### TASK DIRECTIONS
The expected response is the entire set of entries, copied exactly.

[Collected data entries]
╔══

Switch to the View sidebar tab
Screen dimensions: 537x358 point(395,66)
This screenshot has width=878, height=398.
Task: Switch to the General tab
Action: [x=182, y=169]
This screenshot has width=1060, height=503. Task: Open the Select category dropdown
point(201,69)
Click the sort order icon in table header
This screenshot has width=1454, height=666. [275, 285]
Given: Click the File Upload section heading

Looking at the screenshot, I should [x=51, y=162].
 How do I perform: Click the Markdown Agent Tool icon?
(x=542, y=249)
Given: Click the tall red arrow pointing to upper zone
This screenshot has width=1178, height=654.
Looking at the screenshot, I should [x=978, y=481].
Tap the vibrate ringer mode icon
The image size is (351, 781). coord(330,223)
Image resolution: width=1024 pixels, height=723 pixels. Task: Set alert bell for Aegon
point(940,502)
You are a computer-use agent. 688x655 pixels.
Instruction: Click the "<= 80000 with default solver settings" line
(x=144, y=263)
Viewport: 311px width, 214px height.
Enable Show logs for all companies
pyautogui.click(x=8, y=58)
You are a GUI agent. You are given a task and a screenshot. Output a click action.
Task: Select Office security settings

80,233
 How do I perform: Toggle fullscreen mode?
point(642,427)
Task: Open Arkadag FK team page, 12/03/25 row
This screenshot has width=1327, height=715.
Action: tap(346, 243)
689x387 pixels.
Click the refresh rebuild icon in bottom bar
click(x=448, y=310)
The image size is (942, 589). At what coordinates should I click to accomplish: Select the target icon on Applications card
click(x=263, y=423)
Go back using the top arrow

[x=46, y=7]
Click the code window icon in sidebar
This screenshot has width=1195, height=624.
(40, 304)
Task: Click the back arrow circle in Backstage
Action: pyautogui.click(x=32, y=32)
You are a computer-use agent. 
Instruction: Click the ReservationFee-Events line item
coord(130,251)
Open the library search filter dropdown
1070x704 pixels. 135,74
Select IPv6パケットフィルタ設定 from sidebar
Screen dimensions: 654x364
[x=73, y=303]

╚══

### RESULT OF THIS EXERCISE
Switch to the View sidebar tab
Screen dimensions: 537x358 point(395,66)
This screenshot has width=878, height=398.
Task: Switch to the General tab
Action: [x=182, y=169]
This screenshot has width=1060, height=503. Task: Open the Select category dropdown
point(201,69)
Click the sort order icon in table header
This screenshot has width=1454, height=666. [275, 285]
Given: Click the File Upload section heading

Looking at the screenshot, I should [x=51, y=162].
 How do I perform: Click the Markdown Agent Tool icon?
(x=542, y=249)
Given: Click the tall red arrow pointing to upper zone
This screenshot has width=1178, height=654.
Looking at the screenshot, I should [x=978, y=481].
Tap the vibrate ringer mode icon
The image size is (351, 781). coord(330,223)
Image resolution: width=1024 pixels, height=723 pixels. Task: Set alert bell for Aegon
point(940,502)
You are a computer-use agent. 688x655 pixels.
Instruction: Click the "<= 80000 with default solver settings" line
(x=144, y=263)
Viewport: 311px width, 214px height.
Enable Show logs for all companies
pyautogui.click(x=8, y=58)
You are a GUI agent. You are given a task and a screenshot. Output a click action.
Task: Select Office security settings

80,233
 How do I perform: Toggle fullscreen mode?
point(642,427)
Task: Open Arkadag FK team page, 12/03/25 row
This screenshot has width=1327, height=715.
Action: tap(346, 243)
689x387 pixels.
Click the refresh rebuild icon in bottom bar
click(x=448, y=310)
The image size is (942, 589). At what coordinates should I click to accomplish: Select the target icon on Applications card
click(x=263, y=423)
Go back using the top arrow

[x=46, y=7]
Click the code window icon in sidebar
This screenshot has width=1195, height=624.
(40, 304)
Task: Click the back arrow circle in Backstage
Action: pyautogui.click(x=32, y=32)
You are a computer-use agent. 
Instruction: Click the ReservationFee-Events line item
coord(130,251)
Open the library search filter dropdown
1070x704 pixels. 135,74
Select IPv6パケットフィルタ設定 from sidebar
Screen dimensions: 654x364
[x=73, y=303]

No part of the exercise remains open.